If there is a nice library in some other language, that might also work, but I would really prefer Python.

I've done a bunch of Google searching and hunted around on pypi, but haven't been able to find anything obvious.

Related

5
@J.F. Sebastian, the link is appreciated, and I will leave your edit of my post intact, but I think that it more properly belonged as a comment than a post edit. - Omnifarious
You're right. It is my habit from the days when comments didn't support links and were not googlable. - jfs

5 Answers

5
votes

As Klaus mentions, the clear consensus in the community is to use BeautifulSoup for these tasks:

soup = BeautifulSoup.BeautifulSoup(html)
for script_elt in soup.findAll('script'):
    script_elt.extract()
html = str(soup)
4
votes

Whitelist approach to allowed tags, attributes and their values is the only reliable way.
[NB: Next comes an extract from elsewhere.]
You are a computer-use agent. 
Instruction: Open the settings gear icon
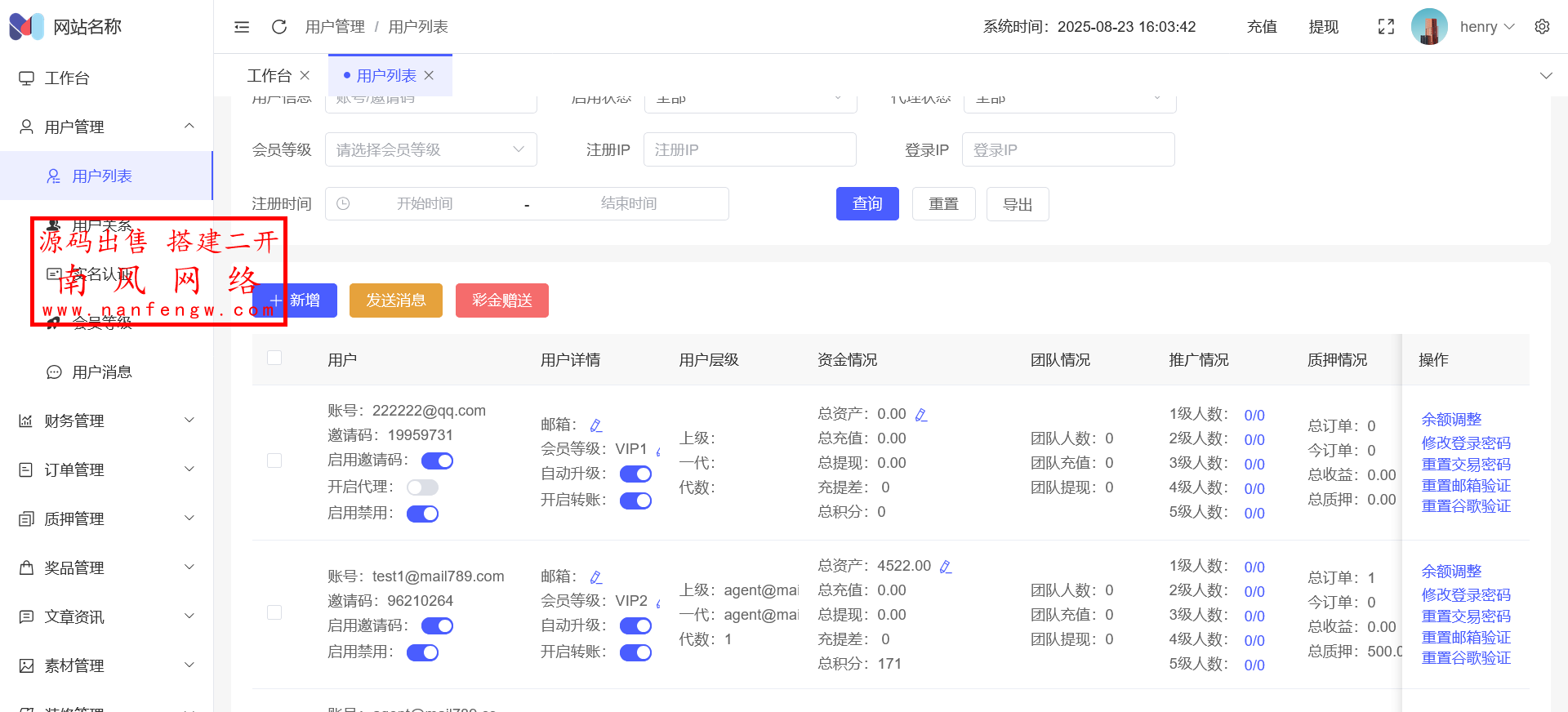point(1542,27)
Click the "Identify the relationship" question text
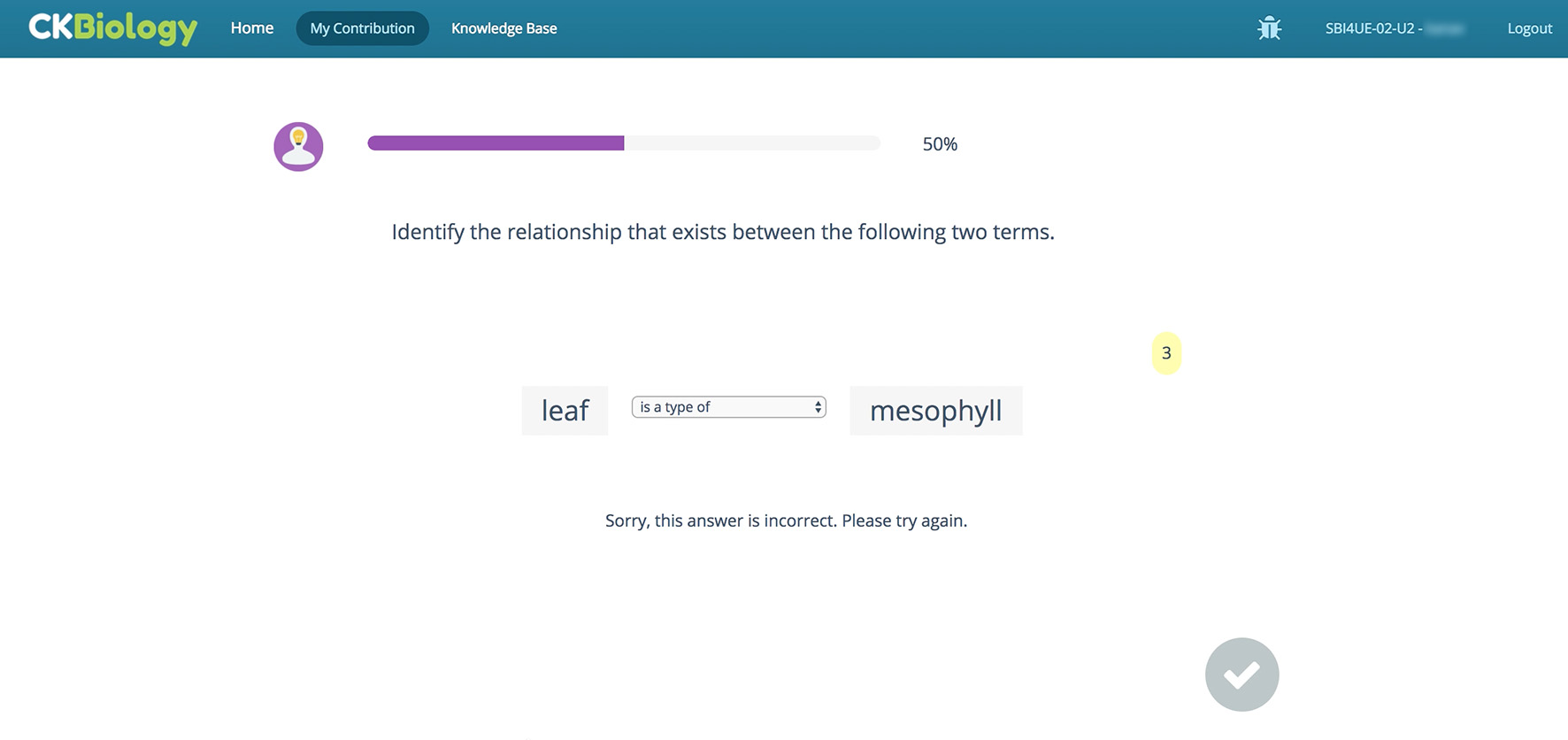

Take a look at Recipe 496942: Cross-site scripting (XSS) defense

What is wrong with existing markup languages such as used on this very site?

0
votes

You could use BeautifulSoup. It allows you to traverse the markup structure fairly easily, even if it's not well-formed. I don't know that there's something made to order that works only on script tags.

0
votes

I would honestly look at using something like bbcode or some other alternative markup with it.

0
votes

Eric,

Have you thought about using a 'SAX' type parser for the HTML? I'm really not sure though that it would ignore the events properly though. It would also be a bit harder to construct than using something like Beautiful Soup. Handling syntax errors may be a problem with SAX as well.

What I like to do in situations like this is to construct python objects (subclassed from an XML_Element class) from the parsed HTML. Then remove any undesired objects from the tree, and finally re-serialize the objects back to html. It's not all that hard in python.

Regards,